:: 学習用本文 ::

完全に止まっていた小島秀夫が紡ぎ出したメタルギアサーガという巨大な循環の輪が再び動き出す。
小島監督は以前からメタルギアを次の世代に託し、007のように続いていって欲しいと色々なメディアで発言していた。しかし2018年に発売された"メタルギアサヴァイヴ"以降すでに5年の月日が流れている。
リメイクの噂は何度かあったが本当かどうかはわからなかった。
だが2023年ついにプレイステーションショーケースでその姿を現した、数十秒のティザーだったがジャングル、スネーク、スネークイーター、それは紛れも無く”メタルギアソリッド3”の完全リメイク。
小島監督が関わらないのであればそれは全くの別ゲーだろう、そして作品の質は全く変わってしまうのはしょうがない。面白さとはグラフのように一方向のものではない、オープンワールドのように様々な方向に面白さは存在する。限られたメモリや技術、時間、人をどこに向けて集中させるかで作品の質は変わる。そして完成したものが評価されるのか否かは舵取りを任された人のセンスに託される。それを担っていたのが小島監督でありメタルギアが世界的に評価された所以である。センスは後世に残すことはできない、それはメタルギアを体験したものにはわかるはずである。
メタルギアという作品の特殊性もリメイクや続編が難しい理由の一つだ。
表面上、メタルギアは銃をつかったアクションもので敵に見つからずにミッションをこなしていくゲームだと思われている。そう、ゲームなのだからゲーム性が作品の判断基準になってしまうのはしょうがない。ただメタルギアの魅力はそのゲーム性に合った音楽、ストーリー、テーマ、演出……etc.
全ての要素で言いたいことで溢れるが特に言いたい点それは、
"一つの作品内での多層レイヤー構造"である。

:::

_取り組む問題_.
[1] 本文で、どこに向けて集中させるかで作品の質が変わるとされている「限られた」ものをすべて挙げてください。
[2] 本文の「リメイクの噂は何度かあったが本当かどうかはわからなかった。」から「ー、テーマ、演出……etc.」までを、両端も含めてそのまま書き写す。
この後の行は本文とは別の資料である。

:: データ部 ::

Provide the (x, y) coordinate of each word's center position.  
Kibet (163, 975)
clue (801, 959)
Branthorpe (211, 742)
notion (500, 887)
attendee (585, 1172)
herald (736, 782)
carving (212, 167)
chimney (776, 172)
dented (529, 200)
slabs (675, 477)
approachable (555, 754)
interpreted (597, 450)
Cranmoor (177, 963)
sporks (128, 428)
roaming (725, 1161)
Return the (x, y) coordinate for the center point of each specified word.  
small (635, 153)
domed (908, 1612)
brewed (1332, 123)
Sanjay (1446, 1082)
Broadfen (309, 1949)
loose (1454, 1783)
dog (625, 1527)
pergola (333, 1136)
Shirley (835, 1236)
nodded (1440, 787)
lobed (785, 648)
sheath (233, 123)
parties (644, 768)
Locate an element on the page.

:::

_解答一覧_.
[1] メモリ、技術、時間、人

[2]
リメイクの噂は何度かあったが本当かどうかはわからなかった。
だが2023年ついにプレイステーションショーケースでその姿を現した、数十秒のティザーだったがジャングル、スネーク、スネークイーター、それは紛れも無く”メタルギアソリッド3”の完全リメイク。
小島監督が関わらないのであればそれは全くの別ゲーだろう、そして作品の質は全く変わってしまうのはしょうがない。面白さとはグラフのように一方向のものではない、オープンワールドのように様々な方向に面白さは存在する。限られたメモリや技術、時間、人をどこに向けて集中させるかで作品の質は変わる。そして完成したものが評価されるのか否かは舵取りを任された人のセンスに託される。それを担っていたのが小島監督でありメタルギアが世界的に評価された所以である。センスは後世に残すことはできない、それはメタルギアを体験したものにはわかるはずである。
メタルギアという作品の特殊性もリメイクや続編が難しい理由の一つだ。
表面上、メタルギアは銃をつかったアクションもので敵に見つからずにミッションをこなしていくゲームだと思われている。そう、ゲームなのだからゲーム性が作品の判断基準になってしまうのはしょうがない。ただメタルギアの魅力はそのゲーム性に合った音楽、ストーリー、テーマ、演出……etc.